[Text passage]
*** Block opens ***
We developed a new HMM-based segmentation algorithm to identify H3K27me3 domains, as well as a novel mixed model framework for the joint analysis of ChIP-chip data from more complicated experimental designs, here applied to CTCF binding data from multiple cell types (see details in Text S1).
Motif discovery
Motif discovery was performed separately for each insulator. Peak centers that were at least 1 kb away from the peak center of any other insulator were taken (“uniquely bound peaks”) and +/− 100 bp windows were generated excluding coding exons, repeats, transposons, 3′ untranslated regions and non-coding RNAs (“excluded regions”). For each insulator up to 500 of the regions were randomly selected and enriched motifs were identified using MEME [66], AlignACE [67], and MDscan [68]. All programs were run with default parameters except for MEME, which was restricted to a maximum of 3 iterations and a maximum motif width of 25. Instances of each of the motifs at conservation levels from 0.0 to 1.0 confidence (in steps of 0.1) were identified in all Intergenic regions (defined as genomic regions excluding those noted above) using the motif instance pipeline described in [69] with a PWM threshold corresponding to a p-value of 4−8 as determined by TFM-Pvalue [70]. The motifs were ranked using the fraction of instances found in the uniquely bound regions divided by the fraction for instances of shuffled control motifs at the same conservation cutoff (Wilson's confidence interval at Z = 1.5 was used on the ratios to give a conservative enrichment). This procedure is designed to reduce biases due to composition or conservation level. The motif with the highest enrichment at any confidence level was selected. This procedure was repeated using the MAT peak regions (rather than +/− 100 bp) to produce the comparison in Figure S4 (otherwise the +/− 100 bp motifs are used throughout).
*** Block closes ***
[Dataset section]
*** Block opens ***
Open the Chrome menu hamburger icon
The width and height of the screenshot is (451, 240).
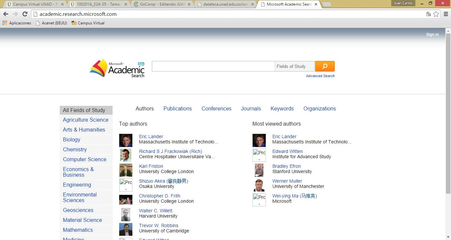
*** Block closes ***
[Exercise tasks]
1. In the motif discovery methods text, change "H3K27me3" to "H3K9me3" and write out everything from "We developed a" down to "in Text S1).".
2. In the motif discovery methods text, what maximum motif width was MEME restricted to?
3. Can you proceed with the motif discovery methods text, picking up right after its last sentence?

[Answers for the tasks]
1.
We developed a new HMM-based segmentation algorithm to identify H3K9me3 domains, as well as a novel mixed model framework for the joint analysis of ChIP-chip data from more complicated experimental designs, here applied to CTCF binding data from multiple cell types (see details in Text S1).

2. 25

3.
Genomic distribution analyses
Genomic distribution analyses only used insulators mapped to chromosomes 2L, 2R, 3L, 3R, 4, and X. All gene annotations, including transcription start site locations and alternative promoter presence were defined according to RefSeq annotations. Transposable element locations were based on Flybase annotations. Divergently transcribed genes were identified as all adjacent transcription start sites, on opposite strands, between 500 and 2500 bases apart. Alternative promoters were identified as all RefSeq annotated genes with more than one distinct transcription start site. The ‘all adjacent’ gene set included all adjacent gene pairs whose transcription start sites were between 1500 and 20000 bases apart, regardless of strand. Cis-regulatory elements and their target genes were defined according to the RedFly database [71]. Breakpoints of regions of conserved synteny across the 12 sequenced Drosophilids were identified in [47].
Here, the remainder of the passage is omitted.